I’ve been having a very odd hardware issue on my PC lately
- Windows 10 (ver 1904)
- 2014 vintage Intel i7 4790
- 16GB RAM
- "EVGA Nvidia GTX 980 FTW" graphics card
- Gigabyte "H81M-DS2V" motherboard
- Samsung 3440×1440 monitor @ 60 Hz via either HDMI or DisplayPort
I’ve been using this PC for casual gaming for over a year now, it plays Doom 2016 (for example) very stably and at high graphics settings. Recently I’ve been playing another game (Snowrunner) and every so often the monitor just goes completely black as if the video cable had been unplugged (cables are fine and secure). Replugging the HDMI cable does nothing (it does not even make the "device detected" noise that Windows usually makes) which leads me to believe that the GPU itself has gone into a failure state of some kind. The card simply goes idle as if it has fallen off the PCIe bus completely (I can’t prove that because frustratingly there’s no screen to look at).

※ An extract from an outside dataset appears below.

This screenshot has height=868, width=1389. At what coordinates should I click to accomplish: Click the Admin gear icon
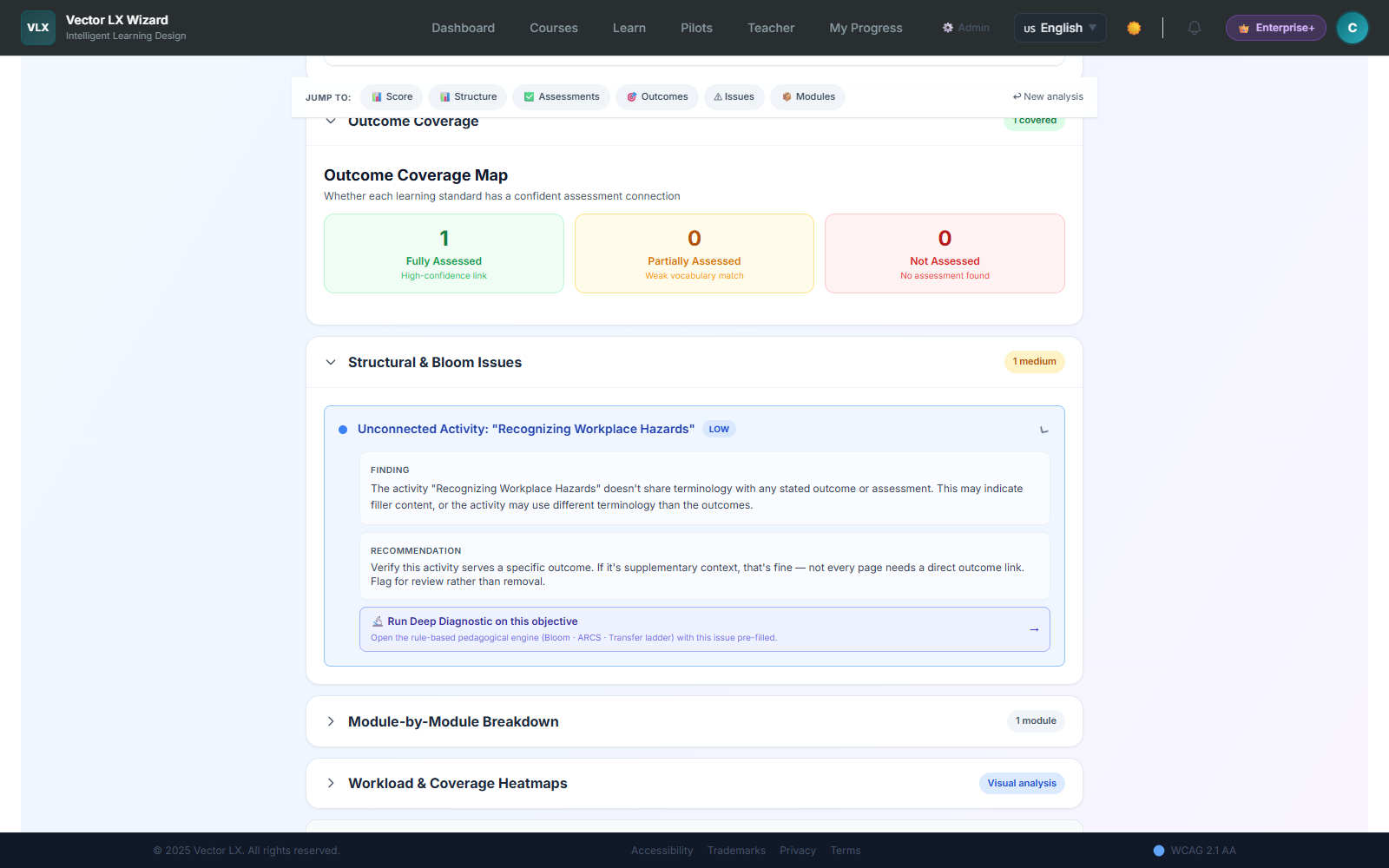[x=948, y=28]
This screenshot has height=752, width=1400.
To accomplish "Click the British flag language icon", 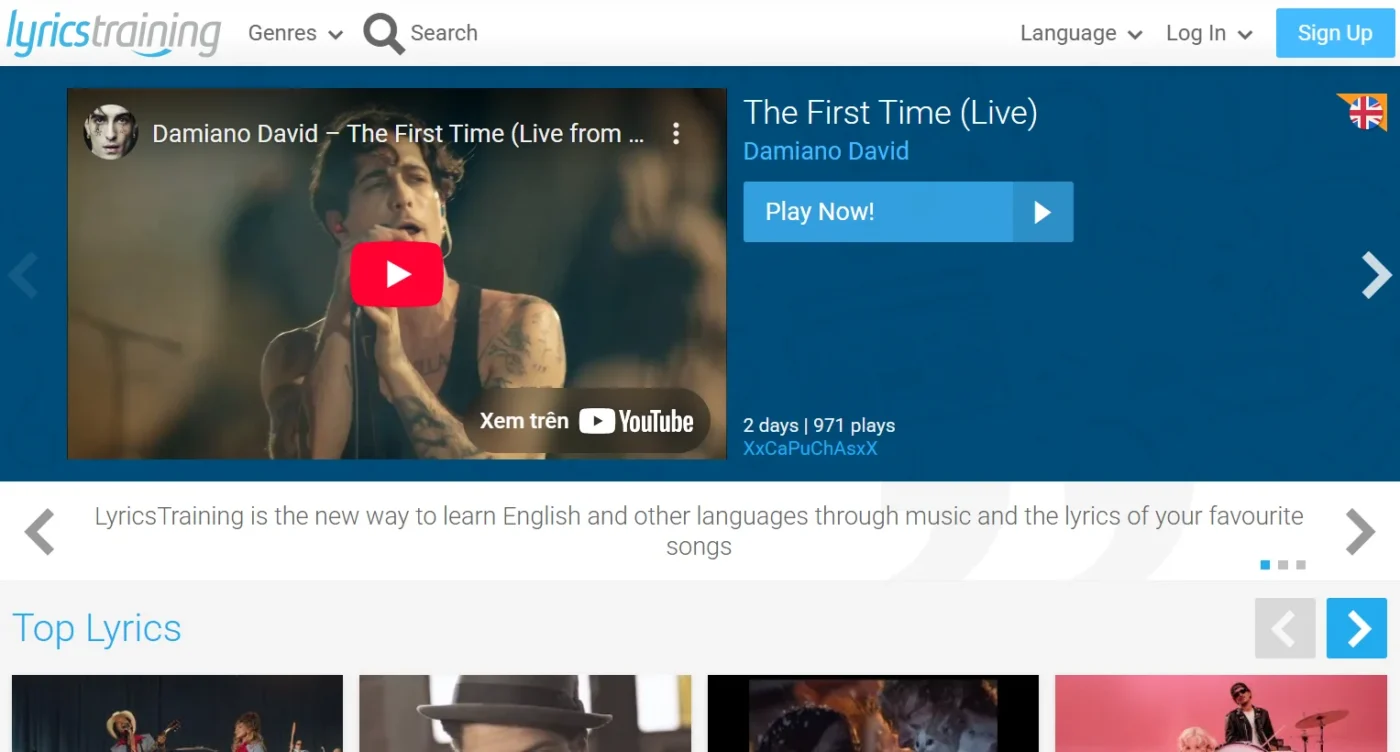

However Windows does not crash and remains responsive (I can still play/pause media player which is usually running in the background using hotkeys on my keyboard). I can still use "[WIN+X], [U], [U]" to safely power off the PC. Oddly, power-cycling the PC does not automatically bring back the display unless I then consequently replug either the HDMI or DisplayPort cables.
I’ve gone through the process of removing the Nvidia drivers using the DDU tool and physically removing the graphics card, cleaning the PCIe contacts carefully with isopropyl alcohol and blowing any dust out of the cable sockets with an air duster). Then I reinstalled the Nvidia drivers to the latest version. The problem remains.
The Windows "View Reliability History" tool tends to report the following for a 187 code:
Description A problem with your hardware caused Windows to stop working correctly. Problem signature Problem Event Name: LiveKernelEvent Code: 187 Parameter 1: 1 Parameter 2: 0 Parameter 3: 0 Parameter 4: 0 OS version: 10_0_18363 Service Pack: 0_0 Product: 256_1 OS Version: 10.0.18318.104.22.168.256.48 Locale ID: 2057
The "Code" number changes each time, sometimes it’s 141 report…
Description A problem with your hardware caused Windows to stop working correctly. Problem signature Problem Event Name: LiveKernelEvent Code: 141 Parameter 1: ffff9b0f493c7010 Parameter 2: fffff8003f567650 Parameter 3: 0 Parameter 4: 51e8 OS version: 10_0_18363 Service Pack: 0_0 Product: 256_1 OS Version: 10.0.18322.214.171.124.256.48 Locale ID: 2057
The other problem is that this is intermittent. I can go all week without this error and then get 2 in the same day. It does not appear to happen more when the CPU/GPU is under heavy load (although Snowrunner is a very graphics intensive game) it can just as well happen when the system is cold and hardly spinning it’s fans. Then again Oblivion is not a graphically intense game and that causes it too.
Can anyone tell what might be causing this and what can be done to fix it?
EDIT: This problem also occurs when playing "TES4 Oblivion" with the same kind of error codes.